§ TASK PROMPT:
Copy out all of the lines below word for word.

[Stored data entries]
####################

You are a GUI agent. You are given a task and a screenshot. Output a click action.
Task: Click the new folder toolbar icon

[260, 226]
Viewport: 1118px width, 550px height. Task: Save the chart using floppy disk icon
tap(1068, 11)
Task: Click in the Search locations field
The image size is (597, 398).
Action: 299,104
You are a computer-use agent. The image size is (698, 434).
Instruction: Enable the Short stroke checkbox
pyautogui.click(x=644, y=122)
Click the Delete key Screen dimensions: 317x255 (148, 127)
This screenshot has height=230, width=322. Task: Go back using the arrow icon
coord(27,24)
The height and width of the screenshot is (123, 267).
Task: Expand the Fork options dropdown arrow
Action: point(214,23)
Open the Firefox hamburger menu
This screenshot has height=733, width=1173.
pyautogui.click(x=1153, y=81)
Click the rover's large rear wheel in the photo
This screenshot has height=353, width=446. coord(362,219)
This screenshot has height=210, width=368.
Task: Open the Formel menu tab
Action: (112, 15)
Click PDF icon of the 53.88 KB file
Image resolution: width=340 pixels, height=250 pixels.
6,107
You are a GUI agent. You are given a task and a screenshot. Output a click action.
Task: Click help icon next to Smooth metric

####################

§ ANSWER TO THIS TASK:
You are a GUI agent. You are given a task and a screenshot. Output a click action.
Task: Click the new folder toolbar icon

[260, 226]
Viewport: 1118px width, 550px height. Task: Save the chart using floppy disk icon
tap(1068, 11)
Task: Click in the Search locations field
The image size is (597, 398).
Action: 299,104
You are a computer-use agent. The image size is (698, 434).
Instruction: Enable the Short stroke checkbox
pyautogui.click(x=644, y=122)
Click the Delete key Screen dimensions: 317x255 (148, 127)
This screenshot has height=230, width=322. Task: Go back using the arrow icon
coord(27,24)
The height and width of the screenshot is (123, 267).
Task: Expand the Fork options dropdown arrow
Action: point(214,23)
Open the Firefox hamburger menu
This screenshot has height=733, width=1173.
pyautogui.click(x=1153, y=81)
Click the rover's large rear wheel in the photo
This screenshot has height=353, width=446. coord(362,219)
This screenshot has height=210, width=368.
Task: Open the Formel menu tab
Action: (112, 15)
Click PDF icon of the 53.88 KB file
Image resolution: width=340 pixels, height=250 pixels.
6,107
You are a GUI agent. You are given a task and a screenshot. Output a click action.
Task: Click help icon next to Smooth metric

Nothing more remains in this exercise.